Kopieer de volledige liturgie van de eredienst hieronder, zonder iets te veranderen.

▶ Fragment:
----------
Eredienst – zondag 12 februari 2017 om 10.00
Categorie:Digipreek
Voorganger: Ds. E.G.H. Laseur
Thema: Doen wat God van je vraagt!
- Orgelspel
- Woord van welkom, mededelingen, stil gebed
- (staande) Zingen: Liedboek 2013 nr. 119: 12, 13
- (staande) Bemoediging en groet
- Zingen: Liedboek 2013 nr. 119: 43, 66
- Wet des Heren: Exodus 20: 1-17 (NBG)
- Zingen: Evangelische Liedbundel nr. 310
- Gebed om Gods vergeving en Geest
- Schriftlezing: Mattheüs 6: 1-4 (BGT)
- Zingen: Liedboek 2013 nr. 364: 1, 2, 3
- Zingen: Nevendienstlied 1 (melodie: Altijd is Kortjakje ziek), terwijl kinderen groep 1 t/m 8 naar nevenruimte gaan
- Prediking n.a.v. Mattheüs 6: 1 (BGT)
----------
▶ Opgeslagen gegevens:
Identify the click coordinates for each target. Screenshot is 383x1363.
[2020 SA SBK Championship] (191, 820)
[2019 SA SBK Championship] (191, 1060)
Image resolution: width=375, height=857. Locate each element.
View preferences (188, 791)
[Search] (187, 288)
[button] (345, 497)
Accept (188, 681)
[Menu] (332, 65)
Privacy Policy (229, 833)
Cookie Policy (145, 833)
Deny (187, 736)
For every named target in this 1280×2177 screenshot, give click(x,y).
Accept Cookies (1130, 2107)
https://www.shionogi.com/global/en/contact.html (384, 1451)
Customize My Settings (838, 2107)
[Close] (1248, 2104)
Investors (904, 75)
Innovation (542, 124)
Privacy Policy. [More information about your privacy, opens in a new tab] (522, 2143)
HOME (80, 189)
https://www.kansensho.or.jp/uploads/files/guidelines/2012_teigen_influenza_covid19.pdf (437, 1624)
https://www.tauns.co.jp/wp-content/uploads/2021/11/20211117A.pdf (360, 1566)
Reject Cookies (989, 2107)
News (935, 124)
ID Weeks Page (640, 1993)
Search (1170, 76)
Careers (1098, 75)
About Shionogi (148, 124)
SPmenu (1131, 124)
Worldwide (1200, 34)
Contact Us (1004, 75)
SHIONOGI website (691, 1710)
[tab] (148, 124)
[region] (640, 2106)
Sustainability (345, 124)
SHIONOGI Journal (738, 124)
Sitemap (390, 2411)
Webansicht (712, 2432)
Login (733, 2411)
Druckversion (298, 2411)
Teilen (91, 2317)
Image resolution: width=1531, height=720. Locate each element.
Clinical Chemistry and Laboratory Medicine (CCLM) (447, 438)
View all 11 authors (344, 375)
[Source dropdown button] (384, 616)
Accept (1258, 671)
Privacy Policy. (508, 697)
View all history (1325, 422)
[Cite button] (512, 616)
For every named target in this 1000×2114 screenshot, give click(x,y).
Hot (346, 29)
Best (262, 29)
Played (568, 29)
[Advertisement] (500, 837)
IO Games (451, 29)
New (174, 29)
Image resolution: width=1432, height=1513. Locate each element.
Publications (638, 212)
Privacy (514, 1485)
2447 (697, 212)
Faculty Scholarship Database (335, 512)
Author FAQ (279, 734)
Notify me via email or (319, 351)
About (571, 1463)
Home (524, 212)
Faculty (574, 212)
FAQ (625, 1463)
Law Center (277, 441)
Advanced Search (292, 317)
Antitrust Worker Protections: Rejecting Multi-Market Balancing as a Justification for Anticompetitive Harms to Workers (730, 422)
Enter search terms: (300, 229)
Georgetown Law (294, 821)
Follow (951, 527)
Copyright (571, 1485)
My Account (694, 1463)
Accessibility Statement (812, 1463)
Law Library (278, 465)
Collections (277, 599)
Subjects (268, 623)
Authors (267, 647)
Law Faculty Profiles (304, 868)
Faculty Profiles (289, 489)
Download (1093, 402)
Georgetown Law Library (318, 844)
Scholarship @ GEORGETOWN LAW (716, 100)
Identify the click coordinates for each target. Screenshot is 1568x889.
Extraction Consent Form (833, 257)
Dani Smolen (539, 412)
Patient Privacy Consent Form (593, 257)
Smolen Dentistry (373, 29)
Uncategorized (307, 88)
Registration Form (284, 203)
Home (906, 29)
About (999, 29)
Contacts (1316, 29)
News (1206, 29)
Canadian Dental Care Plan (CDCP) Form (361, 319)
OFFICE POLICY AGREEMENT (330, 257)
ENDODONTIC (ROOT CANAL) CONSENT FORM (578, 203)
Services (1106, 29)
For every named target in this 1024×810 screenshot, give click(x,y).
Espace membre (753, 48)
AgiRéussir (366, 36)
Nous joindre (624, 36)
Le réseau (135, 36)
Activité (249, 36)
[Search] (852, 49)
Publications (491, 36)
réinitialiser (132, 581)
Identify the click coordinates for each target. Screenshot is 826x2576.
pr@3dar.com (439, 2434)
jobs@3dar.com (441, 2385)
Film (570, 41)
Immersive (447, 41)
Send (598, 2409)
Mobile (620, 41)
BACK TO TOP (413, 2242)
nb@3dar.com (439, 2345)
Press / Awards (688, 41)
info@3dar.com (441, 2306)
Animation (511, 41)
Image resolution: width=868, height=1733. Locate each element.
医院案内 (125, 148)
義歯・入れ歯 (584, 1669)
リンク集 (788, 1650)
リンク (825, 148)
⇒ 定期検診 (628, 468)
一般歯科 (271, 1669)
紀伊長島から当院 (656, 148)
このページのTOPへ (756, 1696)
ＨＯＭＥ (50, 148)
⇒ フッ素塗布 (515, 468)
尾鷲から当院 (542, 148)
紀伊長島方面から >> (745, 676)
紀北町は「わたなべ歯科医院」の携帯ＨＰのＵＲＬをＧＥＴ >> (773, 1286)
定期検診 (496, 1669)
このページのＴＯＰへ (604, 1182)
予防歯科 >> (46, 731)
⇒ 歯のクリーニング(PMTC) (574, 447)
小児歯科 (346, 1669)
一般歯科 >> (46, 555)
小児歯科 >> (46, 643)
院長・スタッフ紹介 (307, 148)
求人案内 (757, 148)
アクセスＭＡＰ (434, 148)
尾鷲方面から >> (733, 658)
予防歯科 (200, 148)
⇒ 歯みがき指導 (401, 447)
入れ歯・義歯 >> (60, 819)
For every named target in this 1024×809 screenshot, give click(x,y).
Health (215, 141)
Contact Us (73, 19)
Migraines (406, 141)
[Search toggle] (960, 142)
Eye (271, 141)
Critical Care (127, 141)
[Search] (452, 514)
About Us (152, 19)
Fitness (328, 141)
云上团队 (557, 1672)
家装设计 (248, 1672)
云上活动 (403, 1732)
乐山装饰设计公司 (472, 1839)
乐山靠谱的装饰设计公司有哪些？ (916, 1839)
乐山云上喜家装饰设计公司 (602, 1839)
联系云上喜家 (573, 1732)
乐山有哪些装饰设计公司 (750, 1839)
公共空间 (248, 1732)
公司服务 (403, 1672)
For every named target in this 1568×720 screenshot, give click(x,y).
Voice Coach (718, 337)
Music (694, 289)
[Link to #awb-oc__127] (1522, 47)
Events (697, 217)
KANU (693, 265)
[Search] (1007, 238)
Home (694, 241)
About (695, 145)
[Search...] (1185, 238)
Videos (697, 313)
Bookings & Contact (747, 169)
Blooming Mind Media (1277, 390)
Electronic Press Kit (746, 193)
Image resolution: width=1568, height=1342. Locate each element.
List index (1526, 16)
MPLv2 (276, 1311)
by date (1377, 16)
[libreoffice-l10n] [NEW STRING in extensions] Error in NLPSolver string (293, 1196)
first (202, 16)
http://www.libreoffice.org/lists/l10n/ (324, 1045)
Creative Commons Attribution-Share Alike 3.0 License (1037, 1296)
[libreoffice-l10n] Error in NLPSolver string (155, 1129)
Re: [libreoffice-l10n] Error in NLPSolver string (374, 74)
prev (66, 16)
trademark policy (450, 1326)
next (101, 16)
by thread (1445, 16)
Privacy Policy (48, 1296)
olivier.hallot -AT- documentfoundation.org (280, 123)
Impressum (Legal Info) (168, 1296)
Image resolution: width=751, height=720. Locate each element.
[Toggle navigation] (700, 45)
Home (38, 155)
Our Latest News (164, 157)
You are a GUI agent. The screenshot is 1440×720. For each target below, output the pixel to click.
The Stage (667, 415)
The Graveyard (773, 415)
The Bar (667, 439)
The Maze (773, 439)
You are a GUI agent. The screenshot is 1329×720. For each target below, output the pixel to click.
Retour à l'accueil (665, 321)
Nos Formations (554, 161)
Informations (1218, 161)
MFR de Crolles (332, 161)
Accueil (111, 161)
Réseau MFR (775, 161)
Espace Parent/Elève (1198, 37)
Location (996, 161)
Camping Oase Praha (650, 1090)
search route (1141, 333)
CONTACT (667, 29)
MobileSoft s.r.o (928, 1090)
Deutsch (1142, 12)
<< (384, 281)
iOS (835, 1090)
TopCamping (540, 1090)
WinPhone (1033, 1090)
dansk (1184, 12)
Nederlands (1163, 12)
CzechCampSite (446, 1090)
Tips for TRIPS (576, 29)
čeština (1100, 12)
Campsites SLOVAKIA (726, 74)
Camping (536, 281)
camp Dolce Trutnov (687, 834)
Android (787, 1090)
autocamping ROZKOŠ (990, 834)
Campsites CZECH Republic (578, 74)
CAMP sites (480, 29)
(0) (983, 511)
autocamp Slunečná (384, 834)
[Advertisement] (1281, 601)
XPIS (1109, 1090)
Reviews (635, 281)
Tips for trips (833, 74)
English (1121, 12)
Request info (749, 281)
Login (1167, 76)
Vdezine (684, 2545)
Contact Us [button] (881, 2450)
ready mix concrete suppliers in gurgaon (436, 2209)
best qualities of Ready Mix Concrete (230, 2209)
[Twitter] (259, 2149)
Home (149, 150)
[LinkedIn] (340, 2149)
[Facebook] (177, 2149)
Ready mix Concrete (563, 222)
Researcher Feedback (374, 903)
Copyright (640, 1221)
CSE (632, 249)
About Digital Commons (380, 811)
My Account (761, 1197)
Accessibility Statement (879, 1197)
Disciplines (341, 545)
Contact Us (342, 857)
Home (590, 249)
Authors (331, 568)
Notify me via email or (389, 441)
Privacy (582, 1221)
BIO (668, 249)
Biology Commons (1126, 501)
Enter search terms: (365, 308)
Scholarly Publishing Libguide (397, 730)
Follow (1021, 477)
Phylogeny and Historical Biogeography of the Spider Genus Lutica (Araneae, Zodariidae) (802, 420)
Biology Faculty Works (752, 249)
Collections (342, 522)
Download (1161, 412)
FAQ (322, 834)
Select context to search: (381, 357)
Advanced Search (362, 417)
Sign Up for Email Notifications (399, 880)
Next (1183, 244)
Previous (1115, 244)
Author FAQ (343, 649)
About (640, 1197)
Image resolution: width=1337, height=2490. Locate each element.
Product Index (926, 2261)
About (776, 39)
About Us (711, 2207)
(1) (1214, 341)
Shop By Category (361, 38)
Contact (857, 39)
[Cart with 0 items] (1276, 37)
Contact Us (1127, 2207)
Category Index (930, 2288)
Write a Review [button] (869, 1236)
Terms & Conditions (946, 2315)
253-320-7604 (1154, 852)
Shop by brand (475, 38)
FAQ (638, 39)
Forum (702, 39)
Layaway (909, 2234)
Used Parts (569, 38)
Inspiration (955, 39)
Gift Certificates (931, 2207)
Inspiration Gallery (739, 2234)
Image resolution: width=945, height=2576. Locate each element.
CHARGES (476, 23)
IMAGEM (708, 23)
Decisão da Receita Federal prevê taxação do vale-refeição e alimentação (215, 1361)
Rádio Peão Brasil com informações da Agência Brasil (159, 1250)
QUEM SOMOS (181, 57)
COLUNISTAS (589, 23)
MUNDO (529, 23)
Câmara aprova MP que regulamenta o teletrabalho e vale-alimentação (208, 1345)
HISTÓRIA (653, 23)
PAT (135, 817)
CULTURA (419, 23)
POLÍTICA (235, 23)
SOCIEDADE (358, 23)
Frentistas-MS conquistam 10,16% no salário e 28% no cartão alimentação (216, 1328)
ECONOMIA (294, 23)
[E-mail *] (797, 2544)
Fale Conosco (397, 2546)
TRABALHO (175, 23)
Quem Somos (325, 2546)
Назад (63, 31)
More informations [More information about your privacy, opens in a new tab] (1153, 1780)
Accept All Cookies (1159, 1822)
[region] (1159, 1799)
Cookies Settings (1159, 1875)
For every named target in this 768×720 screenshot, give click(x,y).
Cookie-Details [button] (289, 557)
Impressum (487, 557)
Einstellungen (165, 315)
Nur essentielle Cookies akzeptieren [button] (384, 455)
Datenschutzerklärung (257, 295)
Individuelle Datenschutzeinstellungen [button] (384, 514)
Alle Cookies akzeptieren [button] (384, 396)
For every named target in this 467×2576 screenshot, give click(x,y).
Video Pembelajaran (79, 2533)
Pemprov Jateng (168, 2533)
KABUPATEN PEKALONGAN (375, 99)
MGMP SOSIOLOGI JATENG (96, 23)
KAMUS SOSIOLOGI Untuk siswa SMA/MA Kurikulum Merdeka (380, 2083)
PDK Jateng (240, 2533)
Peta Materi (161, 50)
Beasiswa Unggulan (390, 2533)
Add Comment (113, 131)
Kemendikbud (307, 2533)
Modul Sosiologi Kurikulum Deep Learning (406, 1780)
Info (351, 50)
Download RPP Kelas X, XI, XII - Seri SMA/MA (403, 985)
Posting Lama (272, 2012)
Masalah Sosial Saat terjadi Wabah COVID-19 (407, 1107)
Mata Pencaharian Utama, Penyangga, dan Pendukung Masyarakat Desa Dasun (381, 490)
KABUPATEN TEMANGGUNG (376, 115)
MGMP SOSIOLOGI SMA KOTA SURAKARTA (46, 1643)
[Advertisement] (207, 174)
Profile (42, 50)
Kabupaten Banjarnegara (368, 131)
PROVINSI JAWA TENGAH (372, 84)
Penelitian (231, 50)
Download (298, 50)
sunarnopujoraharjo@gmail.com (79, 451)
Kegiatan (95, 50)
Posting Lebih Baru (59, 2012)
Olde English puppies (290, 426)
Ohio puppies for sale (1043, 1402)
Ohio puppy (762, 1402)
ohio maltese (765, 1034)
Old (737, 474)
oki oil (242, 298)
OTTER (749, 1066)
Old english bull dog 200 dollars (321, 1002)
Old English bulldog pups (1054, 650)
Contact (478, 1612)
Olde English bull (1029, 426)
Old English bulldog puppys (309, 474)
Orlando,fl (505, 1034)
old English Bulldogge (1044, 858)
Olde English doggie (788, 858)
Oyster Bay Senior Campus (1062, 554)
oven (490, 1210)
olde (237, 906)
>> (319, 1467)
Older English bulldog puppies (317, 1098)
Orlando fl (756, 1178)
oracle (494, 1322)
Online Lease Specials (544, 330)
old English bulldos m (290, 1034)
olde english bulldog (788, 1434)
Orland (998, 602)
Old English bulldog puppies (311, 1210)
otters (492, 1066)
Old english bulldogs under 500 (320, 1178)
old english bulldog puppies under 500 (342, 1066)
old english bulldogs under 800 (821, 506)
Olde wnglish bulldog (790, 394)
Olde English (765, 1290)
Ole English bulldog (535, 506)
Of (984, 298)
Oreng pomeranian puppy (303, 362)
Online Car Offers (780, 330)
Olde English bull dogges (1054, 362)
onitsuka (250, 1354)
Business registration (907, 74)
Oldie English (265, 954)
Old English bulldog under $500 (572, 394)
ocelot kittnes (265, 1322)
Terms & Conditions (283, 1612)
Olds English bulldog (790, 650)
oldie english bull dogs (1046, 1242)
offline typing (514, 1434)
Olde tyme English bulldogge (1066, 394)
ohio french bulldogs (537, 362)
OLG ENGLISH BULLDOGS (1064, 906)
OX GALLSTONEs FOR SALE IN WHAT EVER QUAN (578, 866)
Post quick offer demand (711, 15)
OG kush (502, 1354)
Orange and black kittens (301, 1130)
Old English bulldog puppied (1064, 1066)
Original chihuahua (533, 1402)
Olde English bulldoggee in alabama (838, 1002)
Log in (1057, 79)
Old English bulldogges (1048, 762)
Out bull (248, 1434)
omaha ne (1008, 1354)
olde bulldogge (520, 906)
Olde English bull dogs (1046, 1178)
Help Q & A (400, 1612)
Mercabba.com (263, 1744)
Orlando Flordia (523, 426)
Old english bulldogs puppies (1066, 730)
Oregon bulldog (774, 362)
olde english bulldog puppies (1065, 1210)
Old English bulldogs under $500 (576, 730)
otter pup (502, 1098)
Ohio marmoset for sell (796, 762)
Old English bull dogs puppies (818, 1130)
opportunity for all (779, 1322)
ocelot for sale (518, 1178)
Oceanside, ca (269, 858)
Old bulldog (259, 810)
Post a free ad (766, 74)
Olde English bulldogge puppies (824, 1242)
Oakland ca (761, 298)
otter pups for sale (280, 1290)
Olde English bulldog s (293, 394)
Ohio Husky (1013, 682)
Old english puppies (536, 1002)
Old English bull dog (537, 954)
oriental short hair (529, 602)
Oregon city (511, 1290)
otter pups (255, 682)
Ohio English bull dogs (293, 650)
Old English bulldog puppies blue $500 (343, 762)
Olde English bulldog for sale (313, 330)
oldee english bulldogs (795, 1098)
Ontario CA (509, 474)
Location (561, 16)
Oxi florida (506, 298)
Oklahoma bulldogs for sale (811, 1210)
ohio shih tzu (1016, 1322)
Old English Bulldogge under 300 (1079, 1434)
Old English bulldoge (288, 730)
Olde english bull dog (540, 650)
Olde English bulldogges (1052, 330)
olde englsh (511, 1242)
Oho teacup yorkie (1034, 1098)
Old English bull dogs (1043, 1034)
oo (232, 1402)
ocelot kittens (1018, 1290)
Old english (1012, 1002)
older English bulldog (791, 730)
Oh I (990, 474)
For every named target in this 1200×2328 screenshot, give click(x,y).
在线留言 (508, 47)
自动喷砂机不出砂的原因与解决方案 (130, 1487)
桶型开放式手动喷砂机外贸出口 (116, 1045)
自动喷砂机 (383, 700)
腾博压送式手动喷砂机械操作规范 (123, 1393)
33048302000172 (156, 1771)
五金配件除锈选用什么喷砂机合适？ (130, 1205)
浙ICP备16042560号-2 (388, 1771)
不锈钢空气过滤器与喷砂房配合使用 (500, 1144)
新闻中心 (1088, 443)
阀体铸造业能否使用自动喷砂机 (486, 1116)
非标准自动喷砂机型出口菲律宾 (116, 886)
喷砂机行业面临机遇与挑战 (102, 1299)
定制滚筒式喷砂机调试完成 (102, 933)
----------
▶ Antwoord:
Eredienst – zondag 12 februari 2017 om 10.00
Categorie:Digipreek
Voorganger: Ds. E.G.H. Laseur
Thema: Doen wat God van je vraagt!
- Orgelspel
- Woord van welkom, mededelingen, stil gebed
- (staande) Zingen: Liedboek 2013 nr. 119: 12, 13
- (staande) Bemoediging en groet
- Zingen: Liedboek 2013 nr. 119: 43, 66
- Wet des Heren: Exodus 20: 1-17 (NBG)
- Zingen: Evangelische Liedbundel nr. 310
- Gebed om Gods vergeving en Geest
- Schriftlezing: Mattheüs 6: 1-4 (BGT)
- Zingen: Liedboek 2013 nr. 364: 1, 2, 3
- Zingen: Nevendienstlied 1 (melodie: Altijd is Kortjakje ziek), terwijl kinderen groep 1 t/m 8 naar nevenruimte gaan
- Prediking n.a.v. Mattheüs 6: 1 (BGT)